על שינוי השמות ל׳On the Change of Names 30
א׳
1[161] Much the same often befalls the soul. When good is hoped for, it rejoices in anticipation, and thus may be said to feel joy before joy, gladness before gladness. We may find in this a likeness to what happens in the vegetable world. They too, when they are going to bear fruit, put forth shoots, flowers and leaves in anticipation.
ב׳
2[162] Observe the cultivated vine, what a wonderful piece of nature’s handiwork it is, with its twigs, tendrils, suckers, petals, leaves, which seem almost to break out into speech and proclaim their joy at the coming fruit of the tree. And the day laughs in forecast while the dawning is still young because the sunrise is coming. For beam heralds beam and the dimmer light leads the way for the clearer.
ג׳
3[163] And so the good when it has come is accompanied by joy, and when it is expected, by hope. For we rejoice at its arrival and hope when it is coming. Similarly with their opposites. The presence of evil produces grief, and its expectation fear. And so fear is grief before grief, just as hope is joy before joy. For fear, I think, bears the same relation to grief as hope does to joy.
ד׳
4[164] The senses, too, carry with them clear signs of what is here stated. Smell presides over taste and passes judgement in advance on practically all that serves for food or drink. And therefore some looking to the obvious fact have given to smell the apposite name of fore-taster.

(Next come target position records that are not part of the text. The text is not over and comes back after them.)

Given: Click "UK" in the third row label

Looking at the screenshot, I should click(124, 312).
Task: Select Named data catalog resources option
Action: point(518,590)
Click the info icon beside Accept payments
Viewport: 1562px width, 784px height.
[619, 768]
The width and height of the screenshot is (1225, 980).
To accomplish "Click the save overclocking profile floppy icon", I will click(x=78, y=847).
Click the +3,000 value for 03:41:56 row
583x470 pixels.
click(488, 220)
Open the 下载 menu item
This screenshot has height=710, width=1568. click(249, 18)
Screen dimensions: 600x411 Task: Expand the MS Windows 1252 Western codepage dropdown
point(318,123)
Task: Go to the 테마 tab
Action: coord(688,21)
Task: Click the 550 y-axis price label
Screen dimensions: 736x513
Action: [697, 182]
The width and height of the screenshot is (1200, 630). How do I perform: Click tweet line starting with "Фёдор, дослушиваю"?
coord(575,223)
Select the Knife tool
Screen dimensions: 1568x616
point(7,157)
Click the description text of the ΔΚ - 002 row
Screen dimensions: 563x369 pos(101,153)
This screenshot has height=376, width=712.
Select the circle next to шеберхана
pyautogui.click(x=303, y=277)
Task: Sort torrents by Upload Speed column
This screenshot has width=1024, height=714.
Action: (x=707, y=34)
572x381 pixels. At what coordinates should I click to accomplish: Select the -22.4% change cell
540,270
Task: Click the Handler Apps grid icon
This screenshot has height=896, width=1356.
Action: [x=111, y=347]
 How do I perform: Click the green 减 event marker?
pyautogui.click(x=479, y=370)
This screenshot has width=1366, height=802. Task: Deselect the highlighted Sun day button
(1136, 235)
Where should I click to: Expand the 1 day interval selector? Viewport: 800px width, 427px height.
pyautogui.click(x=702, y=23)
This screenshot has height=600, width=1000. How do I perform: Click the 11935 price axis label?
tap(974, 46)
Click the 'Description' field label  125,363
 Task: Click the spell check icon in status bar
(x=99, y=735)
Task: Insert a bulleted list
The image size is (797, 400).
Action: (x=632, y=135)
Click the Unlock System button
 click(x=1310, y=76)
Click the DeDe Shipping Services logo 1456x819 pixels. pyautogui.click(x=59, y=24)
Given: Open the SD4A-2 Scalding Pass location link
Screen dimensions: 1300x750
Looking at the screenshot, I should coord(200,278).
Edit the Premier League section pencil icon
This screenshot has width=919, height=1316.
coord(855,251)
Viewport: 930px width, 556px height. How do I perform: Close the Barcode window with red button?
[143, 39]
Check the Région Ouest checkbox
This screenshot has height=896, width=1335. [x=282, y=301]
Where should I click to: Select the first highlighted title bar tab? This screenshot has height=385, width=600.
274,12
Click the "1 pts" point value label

And so it is natural for hope to taste beforehand as it were the coming good and to recommend it to the soul which will have it for its solid possession.
ה׳
5[165] Again the hungry or thirsty traveller, if he suddenly sees in his journeying springs of water or trees of every kind laden with refreshing fruits, finds a preliminary satisfaction in the hope of future enjoyment, before he eats or drinks and even before he draws the water or plucks the fruit. And if we can find a feast in what feeds the body before we actually eat, can we possibly suppose that what feeds the mind is unable to give us a foretaste of gladness when the feast it provides is still to come?